Chances of Extra Water for Mead Diminish

The folks at the U.S. Bureau of Reclamation have crunched the numbers on how the latest 2010 Colorado River runoff forecast will affect the river’s major storage reservoirs, and the news is not good for Lake Mead. At this point, according to the Bureau of Reclamation, there is just a one in five chance that there will be sufficient extra water upstream in Lake Powell to provide the extra supplies that would be needed to raise Mead from its near-record low levels.

The Arizona Republic’s indispensable water guy, Shawn McKinnon, explains:

Water levels at Powell aren’t expected to rise far enough during the spring runoff season to allow the government to release extra water down the Colorado into Mead, Bureau of Reclamation hydrologists said Wednesday. That will leave Mead dangerously close — within just over two feet — to the level used to trigger shortages.

Hoover Dam

Hoover Dam

Located east of Las Vegas, Nev., Mead is the holding pond for water to be used by farmers and cities in Arizona, Nevada and California. But there’s not so much water in it right now – the volume of water stored in the reservoir is roughly equal to the lowest that it’s been at this point in the year since they first filled it in the 1930s. (As of Sunday, Mead held 11.2 million acre feet of water, just 43 percent of capacity. It dropped to 11.1 maf in late December/early January 1964.) Between the amount of water consumed by those three states and the annual evaporation from the surface of the desert lake, Mead’s only hope to rise in the coming year would be a bounty of snow in the mountains that feed the Colorado.

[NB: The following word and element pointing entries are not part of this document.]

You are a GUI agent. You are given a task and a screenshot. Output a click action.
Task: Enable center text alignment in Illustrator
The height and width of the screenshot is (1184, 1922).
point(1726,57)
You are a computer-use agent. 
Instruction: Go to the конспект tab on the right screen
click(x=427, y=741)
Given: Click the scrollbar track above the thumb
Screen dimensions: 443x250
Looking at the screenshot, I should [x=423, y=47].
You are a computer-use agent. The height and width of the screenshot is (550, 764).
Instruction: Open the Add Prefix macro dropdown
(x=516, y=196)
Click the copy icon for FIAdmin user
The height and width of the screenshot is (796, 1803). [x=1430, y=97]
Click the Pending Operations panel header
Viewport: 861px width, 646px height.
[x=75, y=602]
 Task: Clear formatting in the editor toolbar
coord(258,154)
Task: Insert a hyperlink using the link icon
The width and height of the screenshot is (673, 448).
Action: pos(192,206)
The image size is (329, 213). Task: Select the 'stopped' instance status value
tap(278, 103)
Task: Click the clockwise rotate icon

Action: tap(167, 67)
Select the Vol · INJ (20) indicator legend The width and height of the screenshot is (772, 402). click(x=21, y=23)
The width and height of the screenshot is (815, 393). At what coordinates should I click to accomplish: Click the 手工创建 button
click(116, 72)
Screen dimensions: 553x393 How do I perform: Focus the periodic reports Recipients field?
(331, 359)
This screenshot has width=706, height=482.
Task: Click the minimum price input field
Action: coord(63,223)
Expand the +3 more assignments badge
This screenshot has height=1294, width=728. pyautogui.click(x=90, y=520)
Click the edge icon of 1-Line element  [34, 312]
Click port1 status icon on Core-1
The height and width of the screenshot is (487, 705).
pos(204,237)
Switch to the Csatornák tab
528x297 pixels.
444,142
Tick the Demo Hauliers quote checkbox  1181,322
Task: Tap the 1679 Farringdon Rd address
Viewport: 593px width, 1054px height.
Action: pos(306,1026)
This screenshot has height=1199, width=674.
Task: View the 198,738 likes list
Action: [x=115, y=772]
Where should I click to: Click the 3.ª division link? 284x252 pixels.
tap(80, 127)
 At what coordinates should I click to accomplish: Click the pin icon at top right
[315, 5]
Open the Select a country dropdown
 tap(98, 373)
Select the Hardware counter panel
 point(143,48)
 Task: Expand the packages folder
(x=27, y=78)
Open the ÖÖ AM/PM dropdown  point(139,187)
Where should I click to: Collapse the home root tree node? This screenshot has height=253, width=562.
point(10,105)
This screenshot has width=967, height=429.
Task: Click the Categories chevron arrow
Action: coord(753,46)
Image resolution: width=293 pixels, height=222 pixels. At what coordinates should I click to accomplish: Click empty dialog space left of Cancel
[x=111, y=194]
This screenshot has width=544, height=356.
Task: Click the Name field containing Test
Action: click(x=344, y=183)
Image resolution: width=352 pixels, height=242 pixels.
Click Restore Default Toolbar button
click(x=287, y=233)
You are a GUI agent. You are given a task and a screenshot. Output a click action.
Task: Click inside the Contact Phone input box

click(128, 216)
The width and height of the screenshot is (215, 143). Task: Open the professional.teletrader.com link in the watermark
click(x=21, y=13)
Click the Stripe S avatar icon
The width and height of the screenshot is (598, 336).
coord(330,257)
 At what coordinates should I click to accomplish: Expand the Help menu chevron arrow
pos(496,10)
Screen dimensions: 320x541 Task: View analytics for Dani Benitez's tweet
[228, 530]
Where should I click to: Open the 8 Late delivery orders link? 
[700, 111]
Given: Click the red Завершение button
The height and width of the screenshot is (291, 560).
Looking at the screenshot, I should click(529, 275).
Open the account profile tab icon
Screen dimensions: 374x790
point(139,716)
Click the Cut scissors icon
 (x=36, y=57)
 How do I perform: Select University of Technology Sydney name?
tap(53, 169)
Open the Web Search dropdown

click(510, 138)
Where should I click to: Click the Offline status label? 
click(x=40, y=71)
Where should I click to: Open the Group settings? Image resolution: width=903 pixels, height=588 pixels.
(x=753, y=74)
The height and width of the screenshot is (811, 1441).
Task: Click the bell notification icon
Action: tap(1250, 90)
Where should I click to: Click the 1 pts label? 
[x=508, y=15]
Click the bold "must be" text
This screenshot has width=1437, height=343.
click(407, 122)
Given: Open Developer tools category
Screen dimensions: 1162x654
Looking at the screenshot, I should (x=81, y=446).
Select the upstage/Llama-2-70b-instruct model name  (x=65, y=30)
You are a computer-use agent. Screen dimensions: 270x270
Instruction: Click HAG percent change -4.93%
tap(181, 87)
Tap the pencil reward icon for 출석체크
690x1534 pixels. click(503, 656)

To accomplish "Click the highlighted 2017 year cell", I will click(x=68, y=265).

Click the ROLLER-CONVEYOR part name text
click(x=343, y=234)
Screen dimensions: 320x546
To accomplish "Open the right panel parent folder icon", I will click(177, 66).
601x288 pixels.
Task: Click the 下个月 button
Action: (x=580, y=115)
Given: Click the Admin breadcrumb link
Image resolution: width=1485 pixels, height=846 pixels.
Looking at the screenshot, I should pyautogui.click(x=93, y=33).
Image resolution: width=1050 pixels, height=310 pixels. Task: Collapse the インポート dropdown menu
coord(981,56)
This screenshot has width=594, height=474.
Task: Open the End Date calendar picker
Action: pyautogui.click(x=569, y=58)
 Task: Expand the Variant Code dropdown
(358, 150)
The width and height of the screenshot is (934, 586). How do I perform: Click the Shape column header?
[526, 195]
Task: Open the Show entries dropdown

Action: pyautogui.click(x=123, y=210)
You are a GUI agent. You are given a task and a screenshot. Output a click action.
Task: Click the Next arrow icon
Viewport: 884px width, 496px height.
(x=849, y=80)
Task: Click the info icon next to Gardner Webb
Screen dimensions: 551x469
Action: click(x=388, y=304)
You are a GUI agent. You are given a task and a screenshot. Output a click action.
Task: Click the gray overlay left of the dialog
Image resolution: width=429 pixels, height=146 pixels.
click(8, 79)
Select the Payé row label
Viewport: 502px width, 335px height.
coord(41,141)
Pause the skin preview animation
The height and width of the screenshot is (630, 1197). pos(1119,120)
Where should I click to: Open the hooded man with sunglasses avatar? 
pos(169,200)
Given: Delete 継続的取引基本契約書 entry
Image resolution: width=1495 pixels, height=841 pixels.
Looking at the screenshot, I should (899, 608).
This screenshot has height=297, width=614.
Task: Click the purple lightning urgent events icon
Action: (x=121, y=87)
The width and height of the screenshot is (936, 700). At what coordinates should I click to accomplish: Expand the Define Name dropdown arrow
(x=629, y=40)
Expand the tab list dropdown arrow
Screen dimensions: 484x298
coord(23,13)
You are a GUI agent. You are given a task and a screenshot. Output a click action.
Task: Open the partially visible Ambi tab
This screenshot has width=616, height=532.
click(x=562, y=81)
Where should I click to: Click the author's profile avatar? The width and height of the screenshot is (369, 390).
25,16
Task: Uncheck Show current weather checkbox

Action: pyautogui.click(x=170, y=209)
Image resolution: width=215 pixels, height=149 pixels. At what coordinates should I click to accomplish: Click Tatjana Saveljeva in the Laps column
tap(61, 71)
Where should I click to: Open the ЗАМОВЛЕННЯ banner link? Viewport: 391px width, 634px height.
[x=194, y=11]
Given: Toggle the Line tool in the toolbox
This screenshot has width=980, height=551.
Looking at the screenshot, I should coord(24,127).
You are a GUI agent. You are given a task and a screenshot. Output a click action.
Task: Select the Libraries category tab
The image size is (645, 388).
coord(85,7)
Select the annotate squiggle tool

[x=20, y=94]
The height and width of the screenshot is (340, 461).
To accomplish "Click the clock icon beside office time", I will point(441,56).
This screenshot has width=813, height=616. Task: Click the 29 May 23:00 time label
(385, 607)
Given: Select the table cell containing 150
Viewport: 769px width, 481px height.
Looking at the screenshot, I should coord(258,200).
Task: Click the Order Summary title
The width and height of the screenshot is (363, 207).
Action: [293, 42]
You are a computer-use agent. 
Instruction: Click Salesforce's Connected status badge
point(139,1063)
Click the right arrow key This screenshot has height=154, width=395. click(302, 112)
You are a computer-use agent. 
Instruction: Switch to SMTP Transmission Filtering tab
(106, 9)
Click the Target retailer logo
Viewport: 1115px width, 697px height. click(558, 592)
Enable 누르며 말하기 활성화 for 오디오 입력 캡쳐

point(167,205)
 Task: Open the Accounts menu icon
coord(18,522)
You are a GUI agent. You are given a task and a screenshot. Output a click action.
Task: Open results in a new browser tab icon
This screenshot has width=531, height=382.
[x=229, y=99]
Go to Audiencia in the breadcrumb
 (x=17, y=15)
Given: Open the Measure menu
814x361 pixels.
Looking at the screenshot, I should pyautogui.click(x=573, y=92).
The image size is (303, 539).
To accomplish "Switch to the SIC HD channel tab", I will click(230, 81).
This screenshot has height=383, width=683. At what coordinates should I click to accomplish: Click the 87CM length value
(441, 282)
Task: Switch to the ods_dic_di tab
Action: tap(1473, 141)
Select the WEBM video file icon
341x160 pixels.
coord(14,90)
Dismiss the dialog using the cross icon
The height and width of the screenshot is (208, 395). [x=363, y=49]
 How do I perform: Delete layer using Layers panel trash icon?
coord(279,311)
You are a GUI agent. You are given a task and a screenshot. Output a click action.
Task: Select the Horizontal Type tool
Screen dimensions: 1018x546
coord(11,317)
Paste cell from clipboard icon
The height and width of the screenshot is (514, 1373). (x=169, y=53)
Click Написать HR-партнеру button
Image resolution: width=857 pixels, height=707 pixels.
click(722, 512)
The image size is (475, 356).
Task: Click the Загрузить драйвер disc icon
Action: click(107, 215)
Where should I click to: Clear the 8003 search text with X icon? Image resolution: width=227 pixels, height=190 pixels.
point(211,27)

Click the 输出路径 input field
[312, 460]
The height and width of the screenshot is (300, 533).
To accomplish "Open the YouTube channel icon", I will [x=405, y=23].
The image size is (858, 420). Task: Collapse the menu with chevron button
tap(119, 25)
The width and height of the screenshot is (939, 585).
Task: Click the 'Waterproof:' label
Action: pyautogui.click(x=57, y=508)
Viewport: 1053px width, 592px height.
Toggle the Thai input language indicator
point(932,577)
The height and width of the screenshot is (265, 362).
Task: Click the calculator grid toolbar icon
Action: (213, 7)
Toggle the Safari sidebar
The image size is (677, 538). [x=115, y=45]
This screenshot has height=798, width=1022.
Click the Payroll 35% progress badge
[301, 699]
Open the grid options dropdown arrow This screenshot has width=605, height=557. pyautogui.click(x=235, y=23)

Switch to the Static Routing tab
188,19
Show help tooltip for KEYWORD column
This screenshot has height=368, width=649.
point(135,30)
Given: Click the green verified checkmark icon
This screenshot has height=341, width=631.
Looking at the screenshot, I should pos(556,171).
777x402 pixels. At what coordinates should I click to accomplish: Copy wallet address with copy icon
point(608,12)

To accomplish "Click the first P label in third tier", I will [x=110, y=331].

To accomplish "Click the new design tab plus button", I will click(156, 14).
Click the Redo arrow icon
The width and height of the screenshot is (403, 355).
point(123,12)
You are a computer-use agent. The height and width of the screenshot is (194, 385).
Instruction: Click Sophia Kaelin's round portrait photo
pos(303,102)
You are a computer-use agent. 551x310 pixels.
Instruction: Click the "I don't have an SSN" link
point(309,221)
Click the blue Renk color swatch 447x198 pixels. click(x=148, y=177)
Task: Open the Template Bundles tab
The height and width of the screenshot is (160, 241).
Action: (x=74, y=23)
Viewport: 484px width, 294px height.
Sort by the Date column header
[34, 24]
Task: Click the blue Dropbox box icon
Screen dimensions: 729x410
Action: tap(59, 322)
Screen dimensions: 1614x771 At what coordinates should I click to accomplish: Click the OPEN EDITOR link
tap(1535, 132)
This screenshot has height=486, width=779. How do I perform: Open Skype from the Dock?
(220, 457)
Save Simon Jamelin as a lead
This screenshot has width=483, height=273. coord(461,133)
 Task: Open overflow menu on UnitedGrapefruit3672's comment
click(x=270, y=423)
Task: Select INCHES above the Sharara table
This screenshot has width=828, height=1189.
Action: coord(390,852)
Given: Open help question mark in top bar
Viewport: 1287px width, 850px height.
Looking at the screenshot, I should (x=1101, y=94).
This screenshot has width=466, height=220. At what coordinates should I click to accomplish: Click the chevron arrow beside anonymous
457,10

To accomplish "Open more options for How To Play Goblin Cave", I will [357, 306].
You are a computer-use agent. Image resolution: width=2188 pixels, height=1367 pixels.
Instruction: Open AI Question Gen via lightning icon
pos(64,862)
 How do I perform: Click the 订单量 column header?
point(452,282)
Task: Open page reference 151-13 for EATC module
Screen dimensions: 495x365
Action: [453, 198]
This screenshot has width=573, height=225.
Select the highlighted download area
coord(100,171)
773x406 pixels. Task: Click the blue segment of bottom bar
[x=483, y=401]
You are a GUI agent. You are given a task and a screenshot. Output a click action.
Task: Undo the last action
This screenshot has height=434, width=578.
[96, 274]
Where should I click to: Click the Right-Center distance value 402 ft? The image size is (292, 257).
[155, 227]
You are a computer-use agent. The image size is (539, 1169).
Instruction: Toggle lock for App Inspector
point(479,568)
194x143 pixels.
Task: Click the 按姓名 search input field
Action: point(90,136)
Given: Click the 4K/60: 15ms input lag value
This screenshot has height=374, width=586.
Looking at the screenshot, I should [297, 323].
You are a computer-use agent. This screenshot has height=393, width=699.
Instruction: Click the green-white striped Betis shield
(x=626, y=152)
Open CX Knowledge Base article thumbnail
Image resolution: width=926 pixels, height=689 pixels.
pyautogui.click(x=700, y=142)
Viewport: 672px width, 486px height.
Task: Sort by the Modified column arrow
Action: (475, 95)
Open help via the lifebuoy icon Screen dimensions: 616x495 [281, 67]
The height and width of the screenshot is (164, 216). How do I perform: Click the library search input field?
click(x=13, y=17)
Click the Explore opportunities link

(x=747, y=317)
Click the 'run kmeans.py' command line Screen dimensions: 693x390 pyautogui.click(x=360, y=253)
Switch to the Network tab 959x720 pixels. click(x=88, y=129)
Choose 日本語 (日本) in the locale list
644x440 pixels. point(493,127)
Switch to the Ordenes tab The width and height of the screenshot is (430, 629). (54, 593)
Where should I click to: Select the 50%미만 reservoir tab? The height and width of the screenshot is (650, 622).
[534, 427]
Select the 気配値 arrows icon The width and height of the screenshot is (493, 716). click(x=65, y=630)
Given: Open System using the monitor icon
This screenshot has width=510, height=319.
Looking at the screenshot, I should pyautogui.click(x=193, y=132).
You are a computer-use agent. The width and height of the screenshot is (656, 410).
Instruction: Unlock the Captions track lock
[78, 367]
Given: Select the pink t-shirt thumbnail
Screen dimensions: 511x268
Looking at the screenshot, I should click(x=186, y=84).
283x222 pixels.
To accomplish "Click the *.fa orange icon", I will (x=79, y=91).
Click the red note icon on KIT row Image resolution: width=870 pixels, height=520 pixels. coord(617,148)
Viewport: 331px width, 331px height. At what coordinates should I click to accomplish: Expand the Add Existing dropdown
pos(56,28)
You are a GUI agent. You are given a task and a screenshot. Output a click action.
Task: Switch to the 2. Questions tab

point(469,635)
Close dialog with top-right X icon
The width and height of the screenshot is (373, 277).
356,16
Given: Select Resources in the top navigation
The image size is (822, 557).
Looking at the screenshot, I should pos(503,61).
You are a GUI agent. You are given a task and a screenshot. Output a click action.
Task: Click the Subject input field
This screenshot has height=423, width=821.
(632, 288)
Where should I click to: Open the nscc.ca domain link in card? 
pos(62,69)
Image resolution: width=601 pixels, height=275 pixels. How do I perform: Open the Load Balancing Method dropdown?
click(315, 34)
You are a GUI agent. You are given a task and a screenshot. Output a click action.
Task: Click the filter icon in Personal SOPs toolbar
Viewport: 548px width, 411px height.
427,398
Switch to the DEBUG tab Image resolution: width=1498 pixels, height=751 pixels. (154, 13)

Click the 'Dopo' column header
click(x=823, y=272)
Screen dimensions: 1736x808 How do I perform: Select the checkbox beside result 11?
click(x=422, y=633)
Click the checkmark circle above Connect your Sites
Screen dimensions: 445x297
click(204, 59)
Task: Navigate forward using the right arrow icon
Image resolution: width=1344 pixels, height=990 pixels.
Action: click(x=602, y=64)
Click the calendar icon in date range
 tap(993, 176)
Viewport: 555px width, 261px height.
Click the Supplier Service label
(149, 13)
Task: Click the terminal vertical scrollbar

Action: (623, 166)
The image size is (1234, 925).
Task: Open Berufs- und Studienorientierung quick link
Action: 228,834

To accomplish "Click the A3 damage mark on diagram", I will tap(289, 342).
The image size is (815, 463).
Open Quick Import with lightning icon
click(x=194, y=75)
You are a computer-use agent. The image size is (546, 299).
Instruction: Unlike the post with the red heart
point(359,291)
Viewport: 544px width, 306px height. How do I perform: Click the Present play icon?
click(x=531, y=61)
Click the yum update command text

The reason is the complex set of operating rules that govern what the Bureau calls “equalization” – the process by which excess water from Lake Powell upstream is released to help raise Mead’s levels and keep the two reservoirs roughly in balance. The Powell-Mead juggling act is needed to meet the terms of the Colorado River Compact, which splits the river’s water between upper and lower basin states. To meet the Compact’s water-sharing rules, the Bureau releases 8.23 maf from Powell each year. The problem is that all of that is used in the Lower Basin and Mexico and then some, thanks to the aforementioned evaporation.

Under the rules, Mead has a shot at some extra water. Under operating criteria adopted in 2007, if Powell’s surface looks like it will reach 3,642 feet by the end of the September 2010, that signifies “extra” water, and “equalization” – taking a little out of a fuller Powell and sending it downstream to an emptier Mead – would happen.

But at this point, according to numbers out today, there is just a 21 percent chance of that happening. That is down from the Bureau’s estimate a month ago that there was a 36 percent chance of triggering “equalization” rules in 2010.

A final decision on whether extra water will be released will be made in early April.